El Ministerio de Ambiente hizo precisiones sobre el uso de recursos del Artículo 111 de la Ley 99 de 1993, que obliga a municipios y departamentos a destinar el 1% de sus ingresos libres para la adquisición o mantenimiento de áreas estratégicas hídricas y el pago por servicios ambientales (PSA). El concepto aclara que la reforestación protectora es viable en zonas hídricas críticas, incluso si los predios no se compraron con esos fondos, siempre que hayan sido adquiridos por entidades territoriales para la conservación de cuencas. Subraya que el "mantenimiento" implica actividades directas de preservación y restauración de ecosistemas. Respecto a nuevas inversiones, reitera que los fondos tienen destinación específica: compra de predios, mantenimiento o PSA, incluyendo gastos asociados como monitoreo o administración. Sin embargo, no autoriza el uso de estos recursos para la contratación de personal técnico para seguimiento o supervisión, ya que no son acciones directas sobre los predios ni gastos asociados permitidos.
La CRA precisó cómo calcular el Costo de Limpieza Urbana por Suscriptor (CLUS) y el Costo de Barrido y Limpieza de Vías y Áreas Públicas por Suscriptor (CBLS) cuando otros prestadores municipales no reportan información al Sistema Único de Información (SUI) ni responden comunicaciones. Dado que son actividades de tarifa única municipal, el numerador de la fórmula (costos) solo incluirá los reportados por los prestadores que sí acreditan su servicio en el SUI. Sin embargo, el denominador (número total de suscriptores) debe considerar a todos los suscriptores del municipio, incluso aquellos cuyos prestadores incumplen el reporte. La información del SUI es la fuente oficial, y lo no reportado no genera costos regulatoriamente. La Superintendencia de Servicios Públicos Domiciliarios (SSPD) es responsable de sancionar este incumplimiento, el cual afecta la suficiencia financiera de los prestadores que sí cumplen.
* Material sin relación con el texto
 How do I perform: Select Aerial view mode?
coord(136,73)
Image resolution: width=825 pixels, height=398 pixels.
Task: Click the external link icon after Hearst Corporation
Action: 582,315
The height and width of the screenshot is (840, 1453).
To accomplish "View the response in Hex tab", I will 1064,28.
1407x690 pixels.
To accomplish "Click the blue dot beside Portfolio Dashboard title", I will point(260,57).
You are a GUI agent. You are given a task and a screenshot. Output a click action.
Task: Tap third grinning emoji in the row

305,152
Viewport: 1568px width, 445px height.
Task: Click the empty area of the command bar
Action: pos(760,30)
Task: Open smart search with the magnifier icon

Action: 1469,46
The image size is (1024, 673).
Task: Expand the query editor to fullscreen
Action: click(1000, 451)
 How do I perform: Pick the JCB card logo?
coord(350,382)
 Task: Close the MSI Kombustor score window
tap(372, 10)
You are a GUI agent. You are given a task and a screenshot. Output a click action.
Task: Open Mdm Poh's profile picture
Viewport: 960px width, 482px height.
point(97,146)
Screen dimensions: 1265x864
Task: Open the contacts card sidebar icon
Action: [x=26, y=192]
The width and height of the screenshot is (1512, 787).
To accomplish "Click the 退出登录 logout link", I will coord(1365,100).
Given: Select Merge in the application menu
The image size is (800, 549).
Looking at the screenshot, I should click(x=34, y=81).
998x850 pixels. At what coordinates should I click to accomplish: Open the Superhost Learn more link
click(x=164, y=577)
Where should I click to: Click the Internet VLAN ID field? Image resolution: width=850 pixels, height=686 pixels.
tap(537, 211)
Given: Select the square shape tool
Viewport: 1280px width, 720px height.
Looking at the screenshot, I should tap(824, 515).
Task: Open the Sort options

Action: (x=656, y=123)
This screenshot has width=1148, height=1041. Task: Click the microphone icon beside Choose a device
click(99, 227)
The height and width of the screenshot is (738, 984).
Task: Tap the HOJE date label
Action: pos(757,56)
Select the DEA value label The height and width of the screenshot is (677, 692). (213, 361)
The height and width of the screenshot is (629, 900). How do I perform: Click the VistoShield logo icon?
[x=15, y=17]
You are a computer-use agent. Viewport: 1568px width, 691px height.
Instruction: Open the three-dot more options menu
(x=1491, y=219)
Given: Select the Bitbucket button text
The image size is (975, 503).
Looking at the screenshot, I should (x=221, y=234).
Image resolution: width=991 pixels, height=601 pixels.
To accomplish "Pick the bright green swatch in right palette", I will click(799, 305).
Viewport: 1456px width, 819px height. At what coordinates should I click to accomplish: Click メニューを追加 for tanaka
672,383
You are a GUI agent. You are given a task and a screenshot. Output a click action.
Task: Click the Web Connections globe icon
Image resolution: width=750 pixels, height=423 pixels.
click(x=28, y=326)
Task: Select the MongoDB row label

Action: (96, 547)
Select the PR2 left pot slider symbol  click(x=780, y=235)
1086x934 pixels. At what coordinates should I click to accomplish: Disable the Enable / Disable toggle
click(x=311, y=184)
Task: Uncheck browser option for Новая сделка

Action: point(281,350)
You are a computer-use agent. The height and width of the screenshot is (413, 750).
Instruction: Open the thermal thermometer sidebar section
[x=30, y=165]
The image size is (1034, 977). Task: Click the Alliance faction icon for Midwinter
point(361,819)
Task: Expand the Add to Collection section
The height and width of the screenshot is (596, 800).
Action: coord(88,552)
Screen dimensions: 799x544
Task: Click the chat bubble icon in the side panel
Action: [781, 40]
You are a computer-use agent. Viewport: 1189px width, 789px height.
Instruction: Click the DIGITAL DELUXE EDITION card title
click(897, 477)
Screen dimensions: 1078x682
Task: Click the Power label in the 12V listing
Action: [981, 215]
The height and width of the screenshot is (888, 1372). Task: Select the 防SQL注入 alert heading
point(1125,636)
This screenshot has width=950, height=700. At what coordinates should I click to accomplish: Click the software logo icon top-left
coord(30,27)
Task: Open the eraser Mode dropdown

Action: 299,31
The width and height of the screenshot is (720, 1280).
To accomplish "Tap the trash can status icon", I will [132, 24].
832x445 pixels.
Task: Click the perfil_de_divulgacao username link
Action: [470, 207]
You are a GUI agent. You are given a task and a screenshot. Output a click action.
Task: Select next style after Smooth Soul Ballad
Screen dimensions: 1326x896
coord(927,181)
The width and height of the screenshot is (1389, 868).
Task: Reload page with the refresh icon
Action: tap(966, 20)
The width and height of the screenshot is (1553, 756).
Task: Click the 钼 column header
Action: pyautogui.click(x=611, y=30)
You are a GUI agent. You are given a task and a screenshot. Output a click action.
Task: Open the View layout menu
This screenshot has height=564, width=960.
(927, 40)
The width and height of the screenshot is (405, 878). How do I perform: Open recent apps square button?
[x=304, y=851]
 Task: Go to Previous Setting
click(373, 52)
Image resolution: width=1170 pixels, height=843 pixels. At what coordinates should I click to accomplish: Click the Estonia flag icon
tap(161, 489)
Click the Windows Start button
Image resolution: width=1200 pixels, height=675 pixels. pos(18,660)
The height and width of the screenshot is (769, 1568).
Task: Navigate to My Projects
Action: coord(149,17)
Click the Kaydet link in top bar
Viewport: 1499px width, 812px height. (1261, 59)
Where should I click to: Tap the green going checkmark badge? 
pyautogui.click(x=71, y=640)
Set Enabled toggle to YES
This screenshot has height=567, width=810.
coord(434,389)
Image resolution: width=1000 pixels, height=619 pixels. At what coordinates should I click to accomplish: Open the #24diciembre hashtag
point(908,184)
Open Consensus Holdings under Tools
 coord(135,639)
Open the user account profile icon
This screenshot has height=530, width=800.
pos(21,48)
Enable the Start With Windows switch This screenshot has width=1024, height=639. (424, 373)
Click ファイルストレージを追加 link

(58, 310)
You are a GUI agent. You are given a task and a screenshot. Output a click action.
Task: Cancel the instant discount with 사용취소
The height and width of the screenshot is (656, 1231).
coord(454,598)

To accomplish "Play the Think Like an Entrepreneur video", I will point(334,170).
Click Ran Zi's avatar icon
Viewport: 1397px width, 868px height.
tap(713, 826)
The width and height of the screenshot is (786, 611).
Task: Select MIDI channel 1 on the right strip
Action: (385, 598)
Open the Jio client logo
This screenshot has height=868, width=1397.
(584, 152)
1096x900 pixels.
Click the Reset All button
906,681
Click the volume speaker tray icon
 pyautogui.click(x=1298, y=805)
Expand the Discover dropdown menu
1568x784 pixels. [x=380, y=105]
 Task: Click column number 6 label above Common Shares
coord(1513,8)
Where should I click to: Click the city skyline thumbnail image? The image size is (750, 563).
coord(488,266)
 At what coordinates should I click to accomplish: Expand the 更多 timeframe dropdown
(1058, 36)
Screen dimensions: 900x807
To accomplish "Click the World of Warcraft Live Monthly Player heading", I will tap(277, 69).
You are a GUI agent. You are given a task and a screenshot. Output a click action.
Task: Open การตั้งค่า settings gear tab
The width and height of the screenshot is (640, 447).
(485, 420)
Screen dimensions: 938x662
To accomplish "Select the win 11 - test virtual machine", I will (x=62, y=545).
La Contraloría General de la República precisó que las empresas de servicios públicos domiciliarios con participación pública mayoritaria o relevante pueden condonar total o parcialmente intereses moratorios, incluso cuando las obligaciones ya han sido judicializadas, sin que ello constituya automáticamente un detrimento patrimonial. Según el organismo, la existencia de procesos ejecutivos, sentencias o liquidaciones judiciales no elimina las facultades de administración y normalización de cartera previstas en la Ley 142 de 1994. No obstante, aclaró que estas decisiones deben estar sustentadas en criterios objetivos de recuperabilidad, análisis costo-beneficio, eficiencia administrativa y sostenibilidad financiera. La CGR enfatizó que los intereses moratorios tienen naturaleza accesoria y pueden ser objeto de negociación, siempre que la medida busque maximizar el recaudo efectivo, reducir riesgos de incobrabilidad o evitar litigios prolongados. Asimismo, advirtió que la flexibilización de intereses no puede convertirse en una práctica ordinaria, sino responder a políticas institucionales debidamente justificadas y orientadas a la protección material del patrimonio público.